For most of today, TIME magazine and the Aspen Institute ran a conference on healthcare reform just a few blocks from the Capitol, an event funded by lobbying group PhRMA and foreign pharmaceutical giant AstraZeneca. The "symposium" was billed as "a series of can't miss conversations" featuring "Tom Daschle, Richard Gephardt and other health care leaders to diagnose health care reform battle in final days of the debate."
Instead, this TIME/Aspen Institute event was a who's who of the pharmaceutical industry lobby, with Tom Daschle thrown in for good measure. Not only did the event welcome lobbyists and their opinions with open arms and little disclosure, it literally acted as an on-the-clock opportunity for Gephardt to lobby.

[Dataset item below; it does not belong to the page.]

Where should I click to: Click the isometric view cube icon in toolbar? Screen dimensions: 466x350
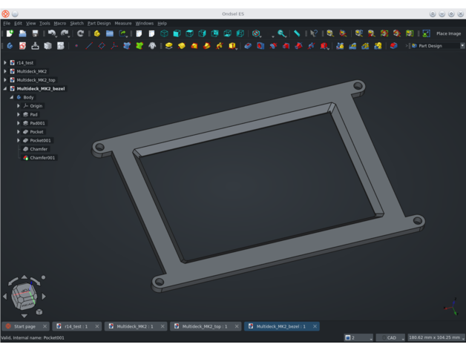pos(164,33)
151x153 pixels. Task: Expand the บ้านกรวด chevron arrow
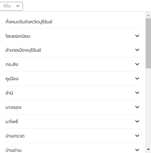(137, 136)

How do I know? Gephardt has said just as much on his firm's website, which states, "on behalf of our client CAMI, Dick Gephardt joined other health care leaders to diagnose health care reform." Good luck finding a reference to the PhRMA offshoot CAMI anywhere in the Aspen Institute/TIME magazine promotional materials, however.

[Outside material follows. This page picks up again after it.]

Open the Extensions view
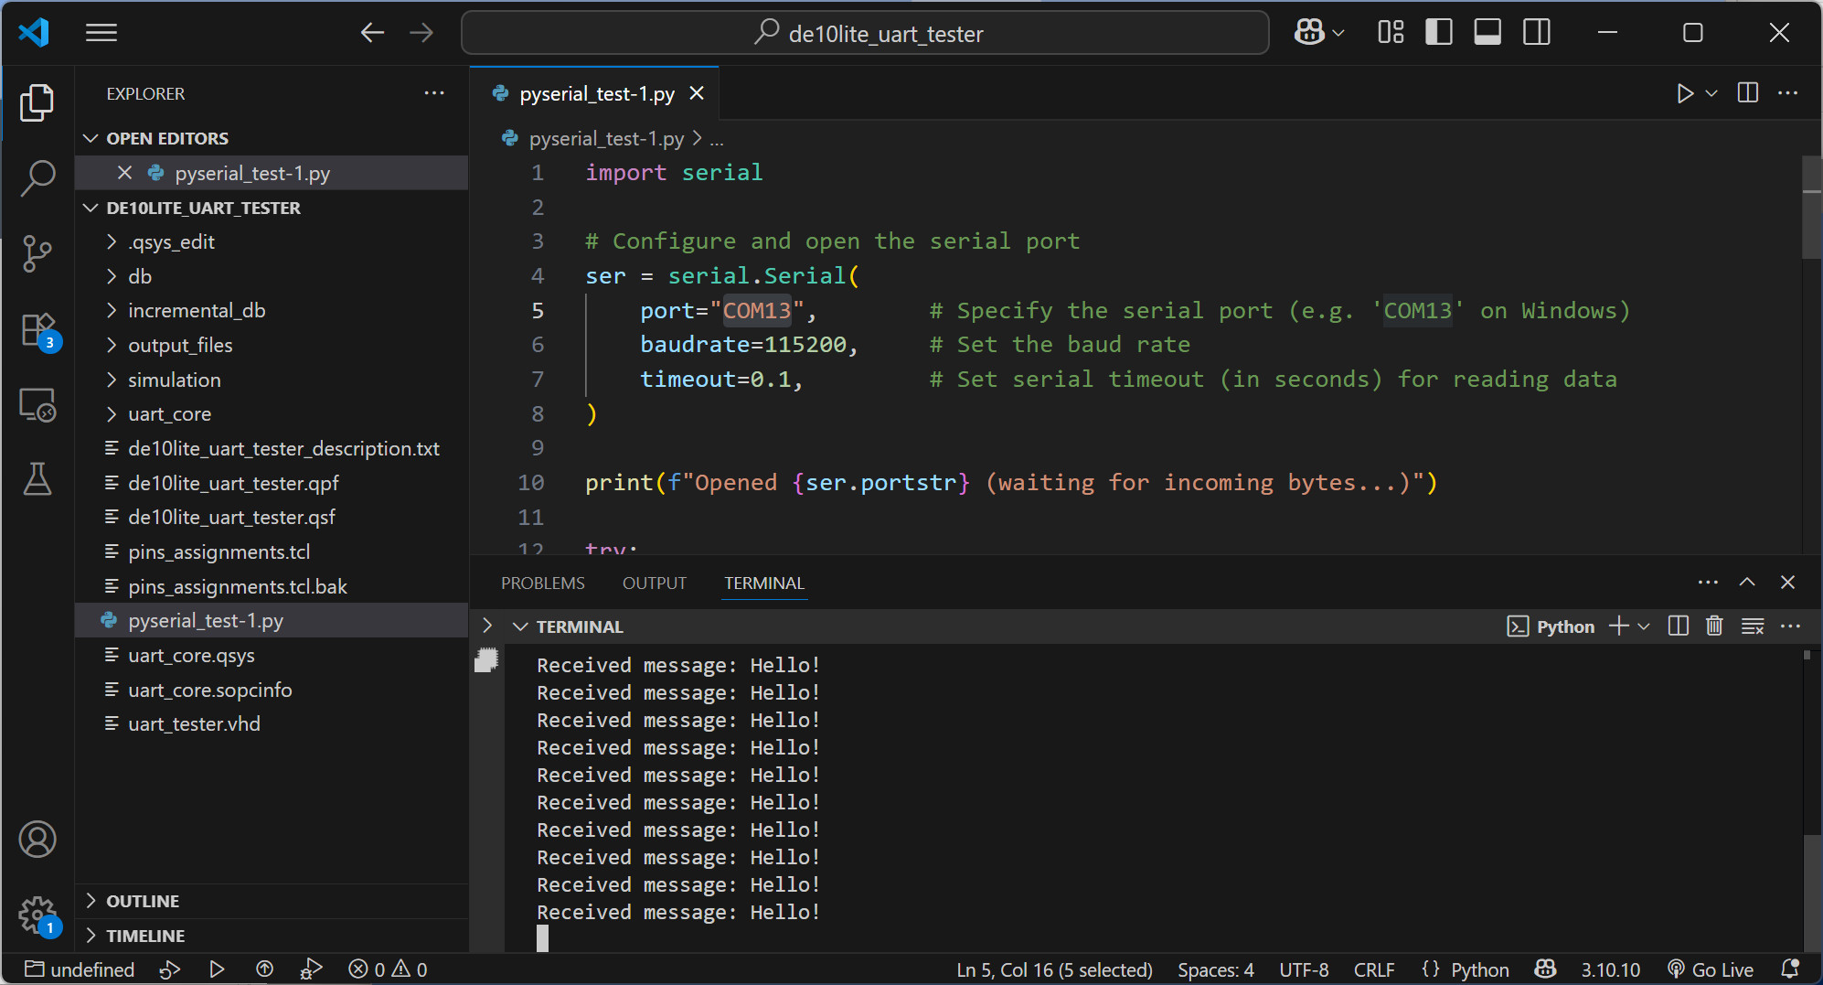 coord(37,329)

In fact, here's the description the organizers offer for the panel discussion with Gephardt, moderated by a TIME "senior editor", titled "The Payoff of Medical Research Reform":
Medical science research holds great promise in the delivery of cures and the prospects for economic recovery. How do we maintain a focus on innovation and risk-taking even as we seek to avoid more expensive health care? Our panelists discuss the potential of biomedical research beyond the act of discovery.Note there's no reference there to the actual payoff going on-- Gephardt's take home from presenting his lobbying agenda (You can find more information on CAMI and Gephardt's work for them in my recent feature in The Nation).
A few months back, many in Washington's press corps were giddy to eviscerate The Washington Post for a proposed series of off-the-record "salons" between reporters, government officials and lobbyists at publisher Katharine Weymouth's mansion. Certainly, the Post deserved the criticism. However, it is events like this TIME/Aspen Institute "symposium" that do the real damage, allowing lobbyists, veiled in the establishment authority of TIME magazine and the non-partisan non-profit credibility of the Aspen Institute, to get a public stage from which to share their biased, self-serving "expertise". As a means of shaping public perception, that's far more powerful than any private get-together between reporters, lobbyists or government officials-- something that happens, salon or no salon, on a daily basis in DC anyway.
So, while TIME and the Aspen Institute have done something shameful and compromising (even in simply pairing themselves with a large lobbying group like PhRMA), don't expect to hear anything about it from the Washington press corps, with the exception of glowing reviews in tomorrow's papers describing how these "healthcare leaders" earnestly discussed reform.